Clay Shirky on newspapers — definitely worth reading! — here’s a few choice quotes:

Back in 1993, the Knight-Ridder newspaper chain began investigating piracy of Dave Barry’s popular column, which was published by the Miami Herald and syndicated widely. In the course of tracking down the sources of unlicensed distribution, they found many things, including the copying of his column to alt.fan.dave_barry on usenet; a 2000-person strong mailing list also reading pirated versions; and a teenager in the Midwest who was doing some of the copying himself, because he loved Barry’s work so much he wanted everybody to be able to read it.

One of the people I was hanging around with online back then was Gordy Thompson, who managed internet services at the New York Times. I remember Thompson saying something to the effect of “When a 14 year old kid can blow up your business in his spare time, not because he hates you but because he loves you, then you got a problem.” I think about that conversation a lot these days.

The old difficulties and costs of printing forced everyone doing it into a similar set of organizational models; it was this similarity that made us regard Daily Racing Form and Christian Science Monitor as being in the same business.

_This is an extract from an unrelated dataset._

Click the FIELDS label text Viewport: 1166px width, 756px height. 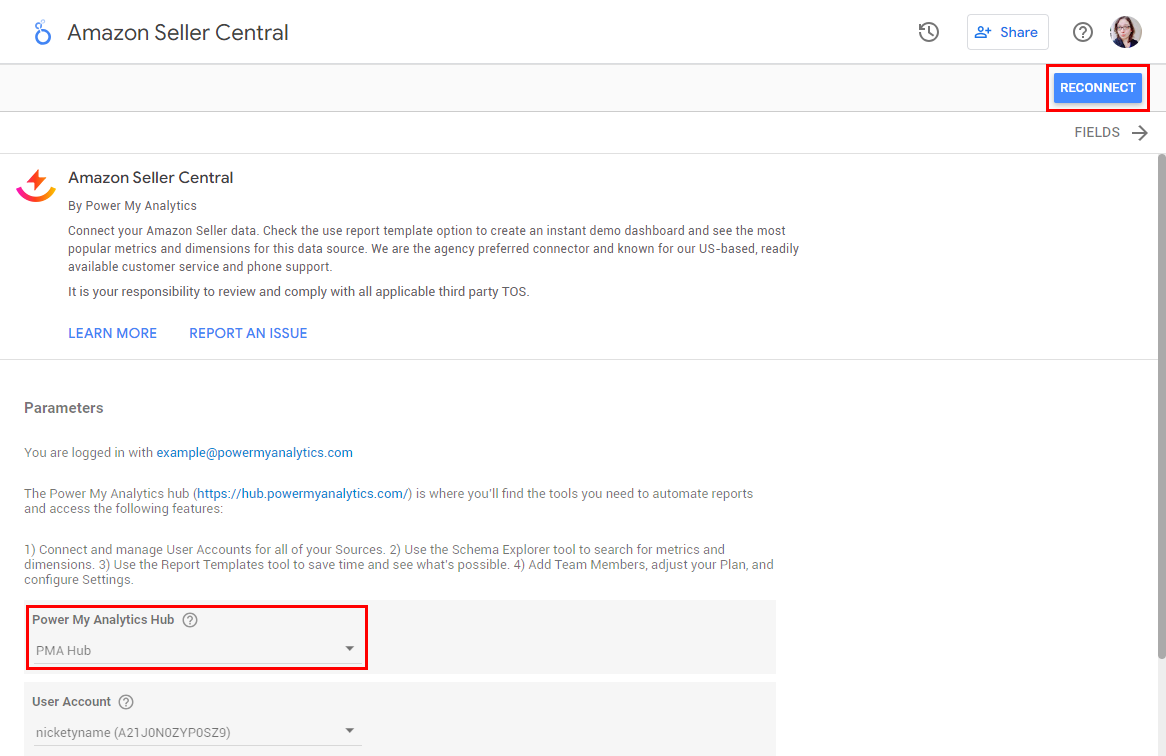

That the relationship between advertisers, publishers, and journalists has been ratified by a century of cultural practice doesn’t make it any less accidental.

I can't help wondering if something similar couldn't be said about Christian churches and Christian meaning-making? Or at the very least, between denominations and religious meaning-making? In other words, that my local Catholic parish, Spirit Garage, and the Anglican Church in Second Life are all in the same business may have more to say about current cultural practices, than about any intrinsically shared organizational models.